In patients with Graves' disease (GD), an elevation of serum immunoglobulin E (IgE) has been recently reported to be associated with the severity of hyperthyroidism and ophthalmopathy. Interleukin 13 (IL-13) is a major cytokine involved in IgE synthesis and therefore may be a potential candidate gene contributing to the development of GD or influencing the clinical course of the disease. In a case-control study, we examined IL-13 gene single-nucleotide polymorphisms in the 5' promoter region at position -1112 (C to T change, termed as C-1112T) and in exon 4 at position 2044 (G to A change, G2044A, which results in an amino acid exchange Arg130Gln) in 261 patients with GD. The control groups consisted of healthy young subjects (n=168) and subjects over 100 years old with no history of autoimmune or allergic diseases recruited from the Polish Centenarians Project (n=50). C-1112T and G2044A polymorphisms were defined by fluorescent single-strand conformational polymorphism and by restriction fragment length polymorphism analysis, respectively.
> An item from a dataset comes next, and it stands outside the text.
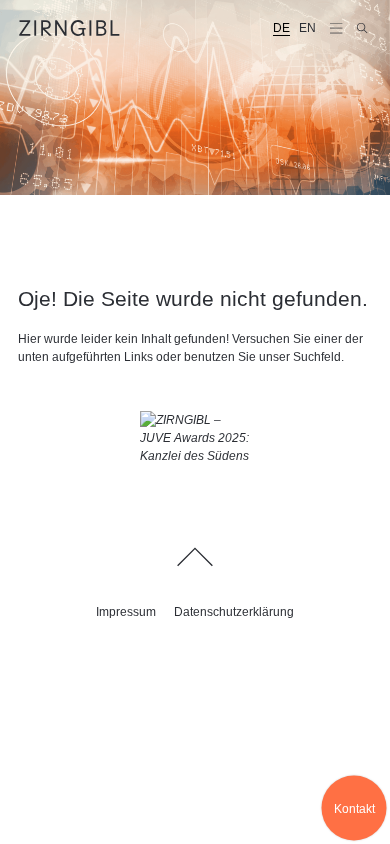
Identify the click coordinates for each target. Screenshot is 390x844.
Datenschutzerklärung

In patients with GD, the distribution of IL-13 alleles (-1112T 31%; 2044A 25%) and genotypes (-1112T/T 10%; 2044A/A 7%) did not differ significantly compared to control groups. Subdividing GD patients according to clinically evident ophthalmopathy (NOSPECS class III or higher, n=93) revealed no significant differences in the frequencies of -1112T allele (33%vs. 29%; P=0.4), -1112T/T genotype (13%vs. 8%; P=0.3), 2044A allele (27%vs. 24%; P=0.5) and 2044A/A genotype (9%vs. 7%; P=0.7) between GD patients with and without eye involvement. In order to analyse the association with the severity of hyperthyroidism, we examined patients with a first onset of GD treated with antithyroid drugs (n=32). IL-13 genotypes were not associated with the laboratory findings at diagnosis (thyroid volume, serum levels of FT4, TRAb, TPOAb, TGAb) and with the outcome of antithyroid drug treatment. Our results suggest that IL-13 gene polymorphisms at positions -1112 (C-->T) and 2044 (G-->A): (1) do not confer genetic susceptibility to Graves' disease; (2) do not contribute to the development of clinically evident ophthalmopathy; (3) are not associated with severity of hyperthyroidism.